Question 12.8: Shock Wave in a Converging–Diverging Nozzle If the air flowi...

Air flowing through a converging–diverging nozzle experiences a normal shock at the exit. The effect of the shock wave on various properties is to be determined.
Assumptions   1  Air is an ideal gas with constant specific heats at room temperature. 2  Flow through the nozzle is steady, one-dimensional, and isentropic before the shock occurs. 3  The shock wave occurs at the exit plane.
Properties   The constant-pressure specific heat and the specific heat ratio of air are c_p = 1.005  kJ/kg·K and k = 1.4. The gas constant of air is 0.287 kJ/kg⋅K.
Analysis   (a) The fluid properties at the exit of the nozzle just before the shock (denoted by subscript 1) are those evaluated in Example 12–6 at the nozzle exit to be

P_{01} = 1.0  MPa    P_1 = 0.1278  MPa     T_1 = 444.5  K     \rho_1 = 1.002  kg/m^3

The fluid properties after the shock (denoted by subscript 2) are related to those before the shock through the functions listed in Table A–14. For Ma_1 = 2.0, we read

Ma _2=0.5774 \quad \frac{P_{02}}{P_{01}}=0.7209 \quad \frac{P_2}{P_1}=4.5000 \quad \frac{T_2}{T_1}=1.6875 \quad \frac{\rho_2}{\rho_1}=2.6667

Then the stagnation pressure P_{02}, static pressure P_2, static temperature T_2, and static density \rho_2 after the shock are

P_{02} = 0.7209P_{01} = (0.7209)(1.0  MPa) = 0.721  MPa
P_2 = 4.5000P_1 = (4.5000)(0.1278  MPa) = 0.575  MPa
T_2 = 1.6875T_1 = (1.6875)(444.5  K) = 750  K
\rho_2 = 2.6667\rho_1 = (2.6667)(1.002  kg/m^3) = 2.67  kg/m^3

(b) The entropy change across the shock is

s_2-s_1=c_\rho \ln \frac{T_2}{T_1}-R \ln \frac{P_2}{P_1}

= (1.005 kJ/kg·K) ln (1.6875) − (0.287 kJ/kg·K) \ln (4.5000)
= 0.0942 kJ/kg·K

Thus, the entropy of the air increases as it passes through a normal shock, which is highly irreversible.
(c) The air velocity after the shock is determined from V_2 = Ma_2c_2, where c_2 is the speed of sound at the exit conditions after the shock:

V_2= Ma _2 c_2= Ma _2 \sqrt{k R T_2}

=(0.5774) \sqrt{(1.4)(0.287  kJ / kg \cdot K )(750.1  K )\left(\frac{1000  m ^2 / s ^2}{1  kJ / kg }\right)}

= 317 m/s

(d ) The mass flow rate through a converging–diverging nozzle with sonic conditions at the throat is not affected by the presence of shock waves in the nozzle.
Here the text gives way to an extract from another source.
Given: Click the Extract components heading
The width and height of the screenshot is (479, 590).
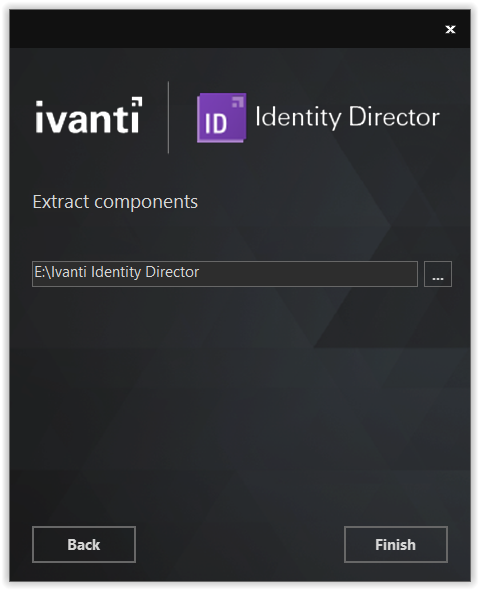Looking at the screenshot, I should coord(115,202).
Therefore, the mass flow rate in this case is the same as that determined in Example 12–6:

\dot{m}=2.86  kg / s

Discussion   This result can easily be verified by using property values at the nozzle exit after the shock at all Mach numbers significantly greater than unity.